In his TV talk the president challenged Iran and Russia: “What kind of a nation wants to be associated with the mass murder of innocent men, women, and children? The nations of the world can be judged by the friends they keep.” Yet Moscow and Tehran could ask the same question of Washington’s support for Saudi Arabia’s war in Yemen. Riyadh was not attacked. Instead, it intervened in a long‐running — essentially from when the original two Yemeni states gained independence — internal conflict in order to restore to power an ousted president expected to do Saudi Arabia’s will.
Although the Saudis do not use chemical weapons, their air strikes are responsible for the vast majority of the 10,000-plus civilian deaths, exacerbated by a naval blockade, cholera epidemic, collapse of the health care system, widespread destruction of infrastructure, and much more. “What kind of a nation wants to be associated with” this sort of war, Mr. President?
The latest attack, supposedly directed at three chemical weapons facilities, is a bit tougher than last year’s pin prick missile barrage, but it is no less a PR exercise. Al‐Assad does not need chemical weapons to win the conflict. If all he loses after using them is some of his chemical weapons infrastructure, he hasn’t paid much of a price. The military balance on the ground has not changed.

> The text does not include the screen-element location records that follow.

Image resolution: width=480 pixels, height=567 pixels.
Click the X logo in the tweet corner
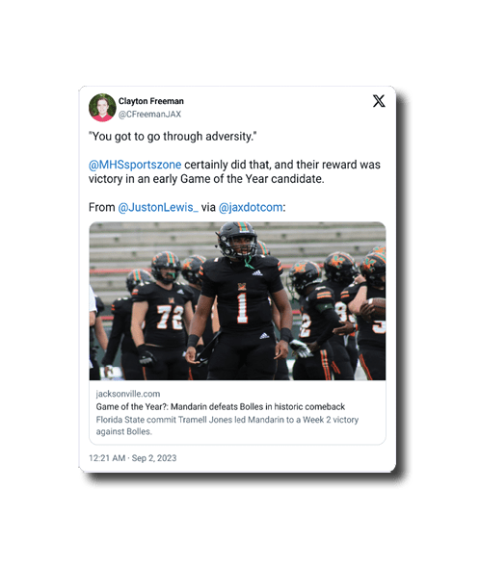tap(379, 101)
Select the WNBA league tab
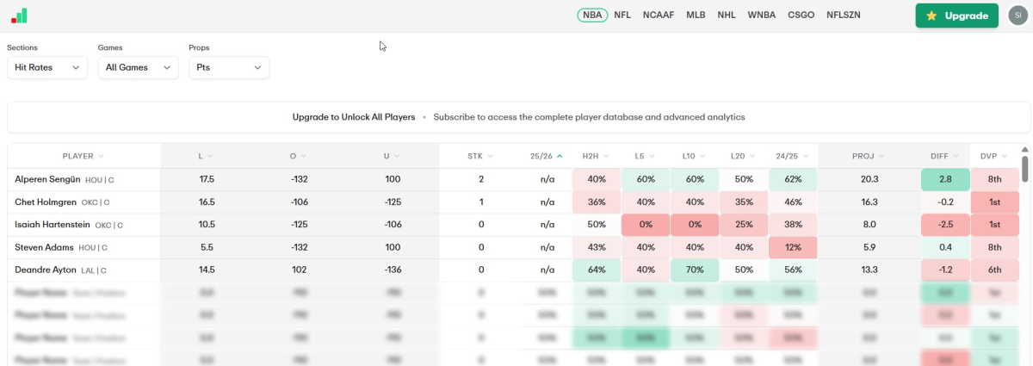Viewport: 1033px width, 366px height. (761, 16)
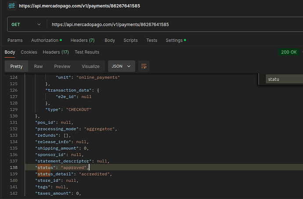This screenshot has width=303, height=199.
Task: Open the Scripts tab
Action: (x=130, y=40)
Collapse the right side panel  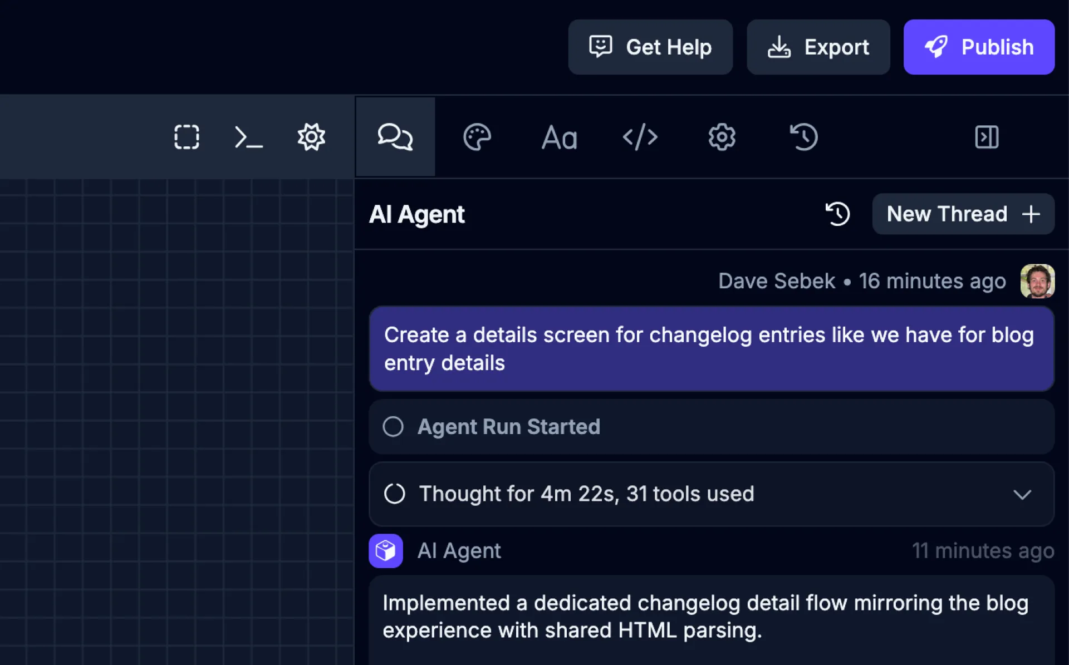pos(987,137)
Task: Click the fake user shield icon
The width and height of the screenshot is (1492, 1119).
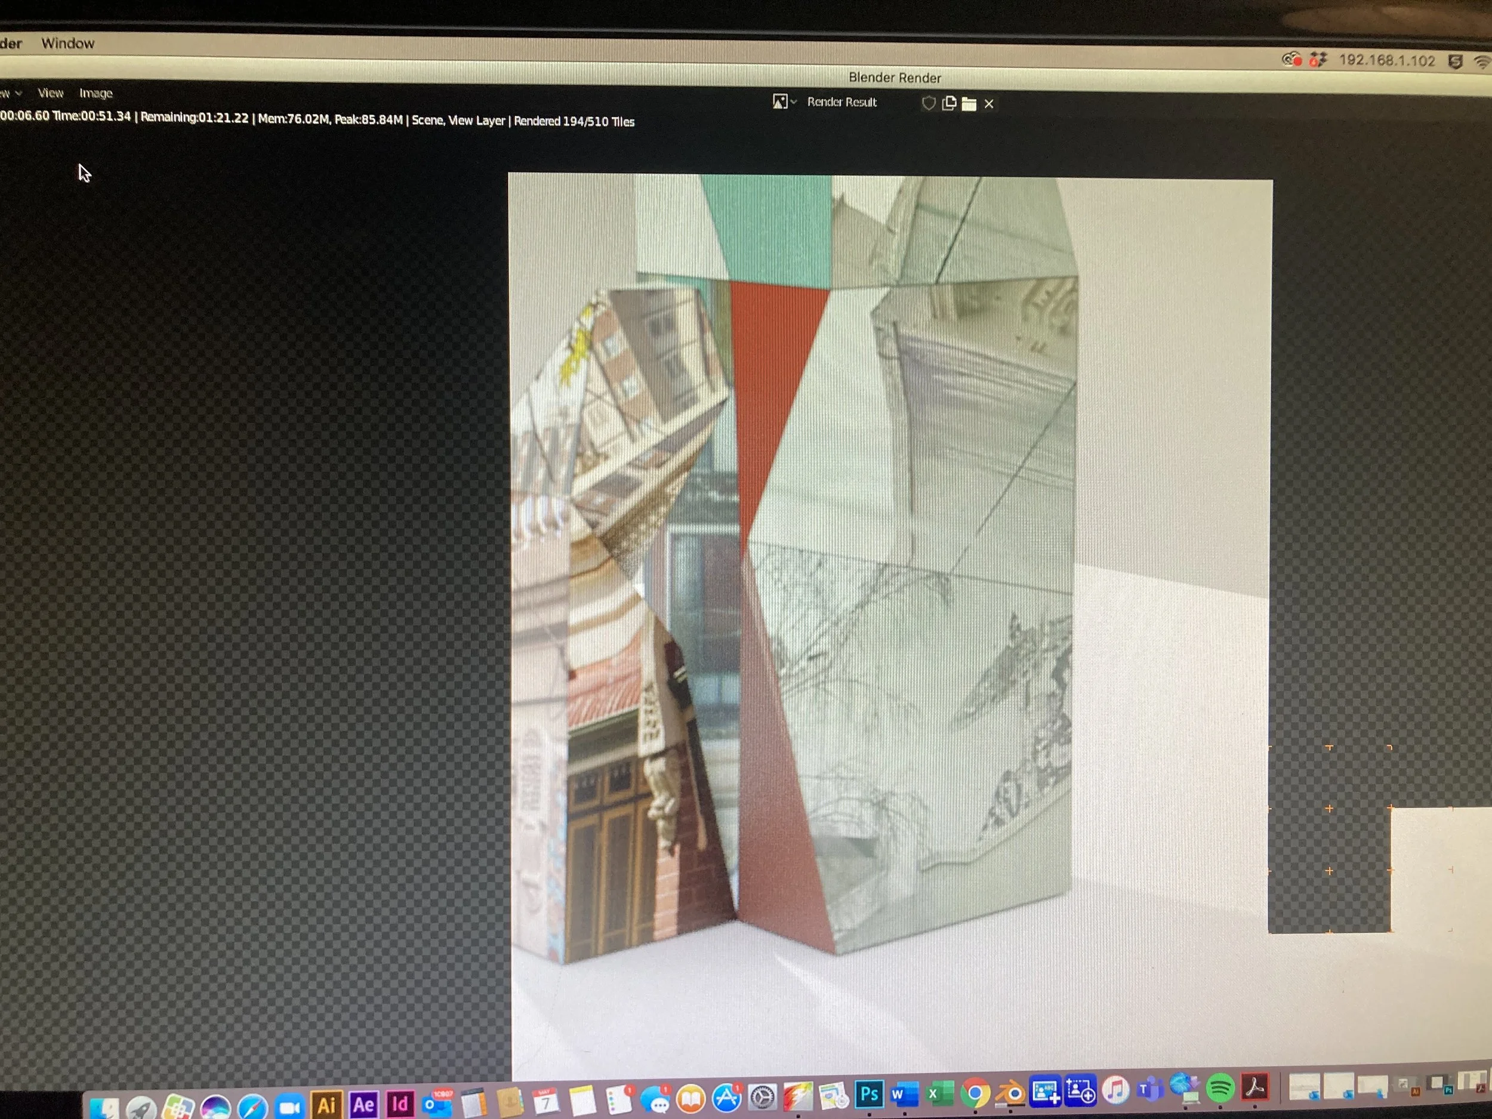Action: (x=929, y=103)
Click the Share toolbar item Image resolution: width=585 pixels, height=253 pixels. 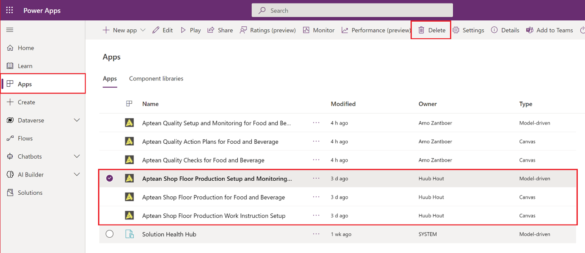pos(220,30)

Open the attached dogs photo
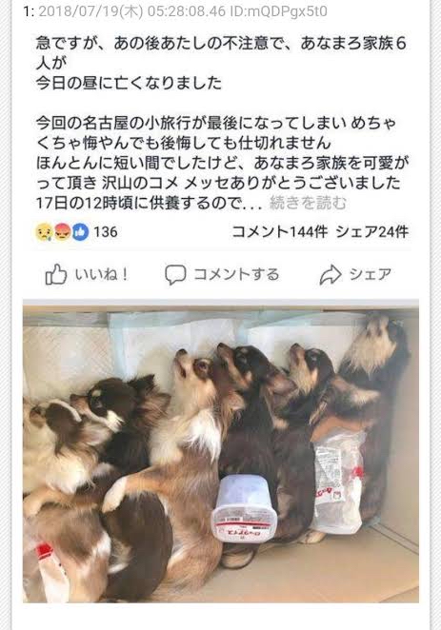(x=221, y=454)
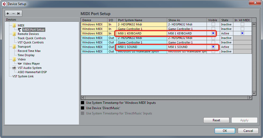
Task: Click the MIDI folder icon
Action: [14, 25]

He could fear a tougher attack in the future, but the Trump administration flinched, avoiding hitting facilities or forces which could result in Russian casualties. That consideration won’t change. Even now Moscow and Tehran might increase their aid in attempt to speed al-Assad’s conquest of the few areas that remain under insurgent control. The two governments also could work with Turkey against Kurdish forces in the Northeast, where some 2000 Americans are deployed.

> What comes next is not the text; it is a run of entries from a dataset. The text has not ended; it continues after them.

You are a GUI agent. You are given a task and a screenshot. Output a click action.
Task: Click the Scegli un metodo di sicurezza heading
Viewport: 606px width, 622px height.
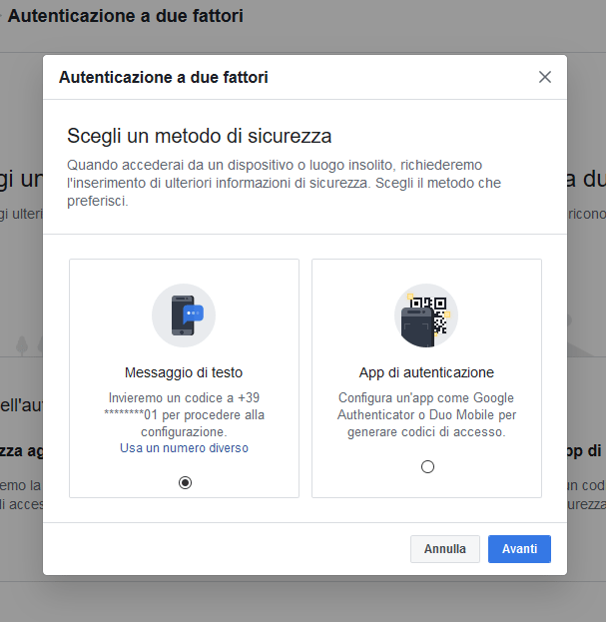pos(199,136)
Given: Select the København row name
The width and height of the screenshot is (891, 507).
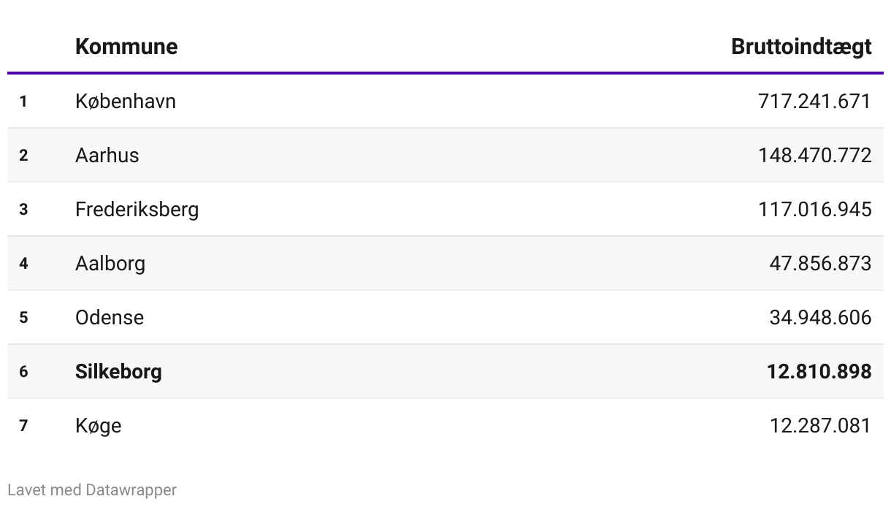Looking at the screenshot, I should tap(126, 101).
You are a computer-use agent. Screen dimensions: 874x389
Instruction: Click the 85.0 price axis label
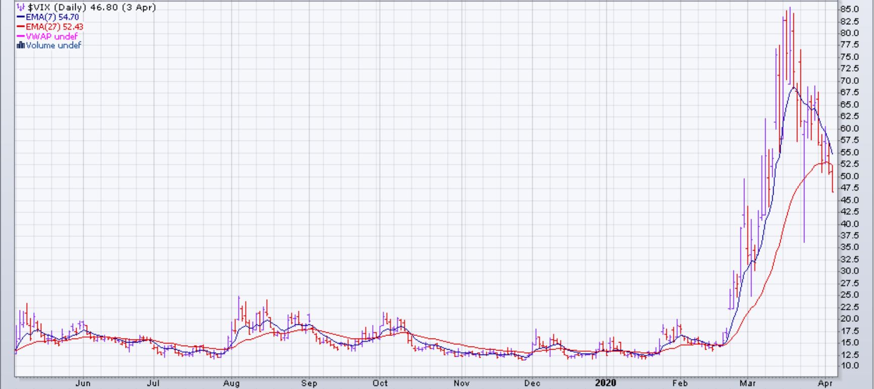pos(849,9)
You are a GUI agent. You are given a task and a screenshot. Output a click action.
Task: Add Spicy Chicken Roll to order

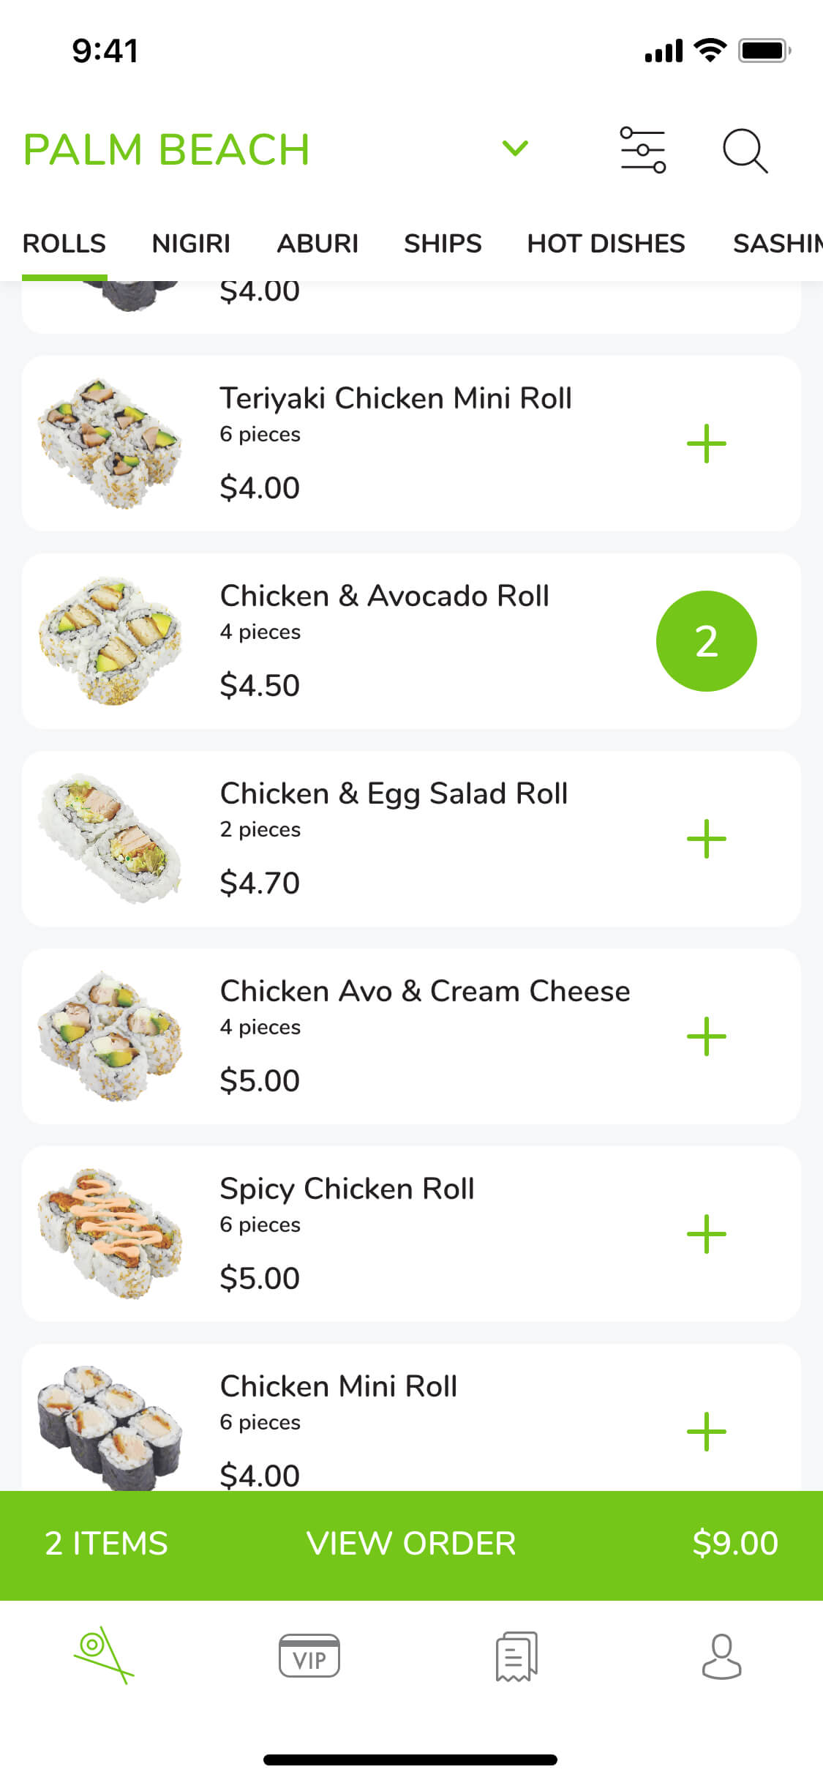coord(706,1234)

At least President Trump wants to bring the latter home. He realizes that it is not in America’s interest to satisfy the fevered imagination of international social engineers who by occupying a quarter of Syria hope to force Assad’s fall, despite his triumph over most of the insurgents, exclude from Syria Iran, which was allied with Damascus before the civil war, face down Moscow, whose relationship with the Assad dynasty runs back to the Cold War, and convince Ankara, which has spent years warring on Kurdish separatists, to embrace a de facto Kurdish statelet within Syria. These are fantasies in the sky.
Unfortunately, the president has allowed those who work for him to effectively set policy and thereby thwart his objectives. He justifies Washington’s continued presence as necessary to finish off the Islamic State, but that is not America’s job. The U.S. joined the conflict to stop ISIS from further metastasizing when it was rapidly expanding. Since then the so‐called caliphate has lost 98 percent of its territory, while the Iraqi government has stabilized, the Syrian government has recovered, the Turkish government has stopped helping the wannabe‐caliphate on the sly, and the Russian government has jumped in. They, along with the Kurds and other local forces, can handle the remaining two percent of the Islamic State.
In his televised address the president said what most Americans desperately want to hear: “No amount of American blood or treasure can produce lasting peace and security in the Middle East.” Finally, a president who understands the obvious in the Mideast.
But President Trump needs to resist well‐connected members of foreign policy establishment, including those who fill his administration, to make that a reality. Which means firmly, finally, and completely leaving Syria — including ISIS and chemical weapons — to others.